Task goal
Please pull out every line from the rows below that contains the string "screenshot", and copy each one. Case counts.

Provided records
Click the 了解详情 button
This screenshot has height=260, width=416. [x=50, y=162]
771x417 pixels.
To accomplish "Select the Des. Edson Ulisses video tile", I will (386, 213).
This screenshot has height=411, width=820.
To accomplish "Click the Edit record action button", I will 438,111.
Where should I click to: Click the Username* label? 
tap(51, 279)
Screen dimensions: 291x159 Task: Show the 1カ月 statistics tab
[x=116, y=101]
* * *
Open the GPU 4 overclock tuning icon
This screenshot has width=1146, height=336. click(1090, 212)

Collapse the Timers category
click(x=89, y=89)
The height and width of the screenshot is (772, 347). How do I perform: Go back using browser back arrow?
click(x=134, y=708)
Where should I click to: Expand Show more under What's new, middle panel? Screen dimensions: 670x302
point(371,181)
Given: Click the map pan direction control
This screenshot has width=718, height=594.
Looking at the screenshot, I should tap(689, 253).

Written response
This screenshot has height=260, width=416. [x=50, y=162]
This screenshot has height=411, width=820.
This screenshot has width=1146, height=336. click(1090, 212)
The height and width of the screenshot is (772, 347). How do I perform: Go back using browser back arrow?
This screenshot has width=718, height=594.
Looking at the screenshot, I should tap(689, 253).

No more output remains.